Uri Blass wrote:I can add that with bigger opening books(world championship conditions or ssdf conditions when every program use its own book) you get less from doubling the speed at the same time control.
The book is one factor indeed.

Uri i had expected you'd also note that he's just testing the same engine against the same engine basically. Stockfish versus stockfish.

To quote Johan de Koning that's incesttesting.

futility last 3 plies in diep doesn't work, yet it searches 2 plies deeper. If i test diep versus diep, then it does win from the diep version without futility, which against non-diep opponents has a SIGNIFICANT higher elorating. Worth about 20% in score or so (on average - huge differences there between different engines).

for such doubling of speed contests you need quite a large amount of opponents and in your results not include playing against the same engine.

I do realize how tough this is in todays computerchess - because of the many clones that are so so similar in evaluation function - basically cut'n pasting each other and if not cut'n pasting then implementing the same thing in a different manner, tuned within 0.01 to the same value - and not because their own tests indicated that was best to do so.

This removes a lot of noise.

But even then -realize the largest effect is the full playing strength of the engine. It's 3400 elo or so?

What were engines optimistically rated back in Bronstein days, 2200 elo or so? I could beat 'em all. The first engine i had really problems with was nimzo98, as it was so accurately tuned (we know that nowadays - i didn't know that back then - values are not far away from the values Stockfish uses to give an example).

So if you start at superbullet and then double a few times, it has to get to that 3400 quickly within a few doublings. So it has to get 1200 eorating higher roughly than back then. That's a lot of elopoints. With 70 elo per doubling, if you start at superbullet you ain't gonna get 3200.

The 70 elo rule is not interesting underneath the elo of an engine. What's interesting is how much stronger the engine gets when you start at reasonable time controls at todays hardware and extrapolate that to futuristic hardware.

Raw data.
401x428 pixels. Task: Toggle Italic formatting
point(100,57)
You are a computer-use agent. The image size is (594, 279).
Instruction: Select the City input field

Set problem. Please print the part of the chess engine text starting at "I do realize" and ending at "give an example).", copied word for word.

Task answer.
I do realize how tough this is in todays computerchess - because of the many clones that are so so similar in evaluation function - basically cut'n pasting each other and if not cut'n pasting then implementing the same thing in a different manner, tuned within 0.01 to the same value - and not because their own tests indicated that was best to do so.

This removes a lot of noise.

But even then -realize the largest effect is the full playing strength of the engine. It's 3400 elo or so?

What were engines optimistically rated back in Bronstein days, 2200 elo or so? I could beat 'em all. The first engine i had really problems with was nimzo98, as it was so accurately tuned (we know that nowadays - i didn't know that back then - values are not far away from the values Stockfish uses to give an example).